After signing an exclusive contract for Warner Brothers, he starred in a series of films that consolidated his position in stardom, such as Young man with a horn (1950), cinematographic biography of jazz trumpeter Bix Beiderbecke directed by Michael Curtiz and in which Douglas shared a poster with Lauren Bacall and Doris Day. One of his first great characters was that of journalist Chuck Tatum in Billy Wilder’s The Great Carnival (1951), which delayed the rescue of a man buried in a cave to get his great report and regain lost prestige.
In Captives of Evil (1952) by Vincente Minnelli, he added a touch of sophistication to the line of his hard and inflexible characters, in a role for which he obtained his second Oscar nomination; Played film producer Jonathan Shields, who manipulated and nearly destroyed the lives of his closest collaborators – his director, writer and star, played by Lana Turner – to achieve the best artistic results.

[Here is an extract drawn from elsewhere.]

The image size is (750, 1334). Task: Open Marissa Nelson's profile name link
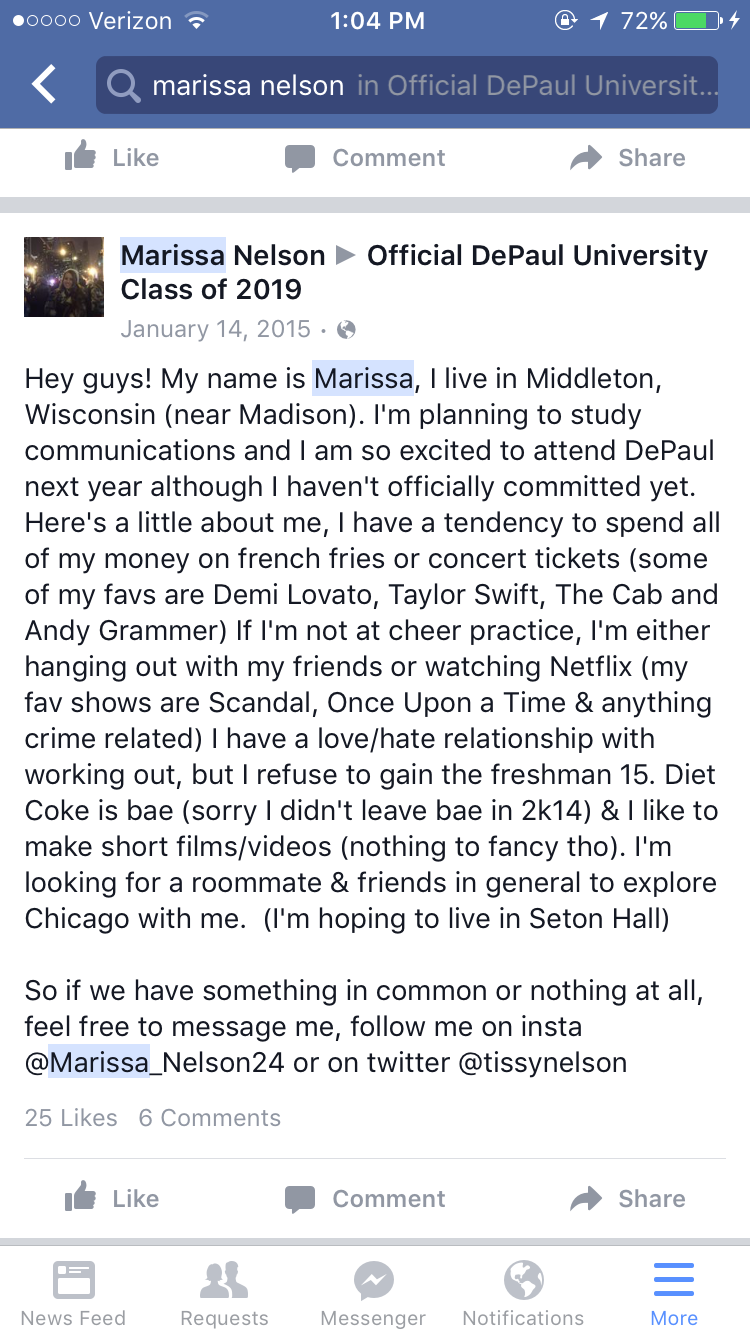point(223,256)
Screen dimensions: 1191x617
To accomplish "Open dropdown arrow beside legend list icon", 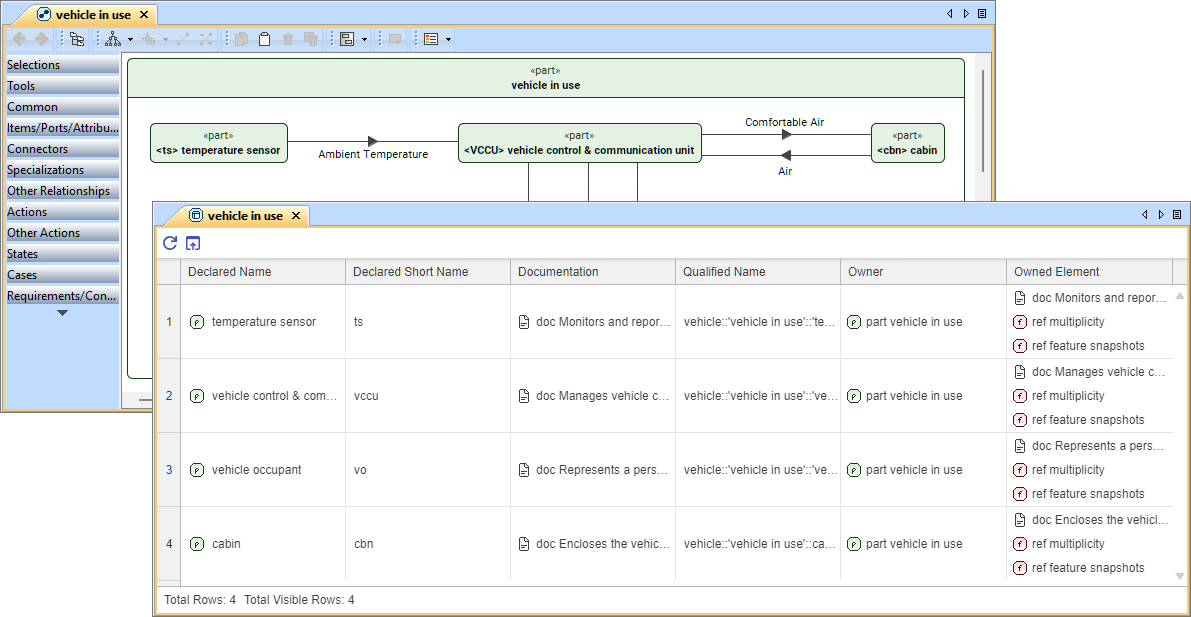I will [x=448, y=40].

Minnelli became one of the fundamental directors of his career: both returned to collaborate in the red hair madman (1956), biography of the painter Vincent Van Gogh by which Douglas, in one of his great interpretations, obtained his third nomination to the Oscar, as well as the New York Critics’ Award. Anthony Quinn accompanied him playing his friend, the painter Paul Gauguin. Two weeks in another city (1962) was the third and last of the collaborations of the director and the star. Set in the world of cinema, Douglas gives extraordinary life to a declining actor desperately struggling for a last chance.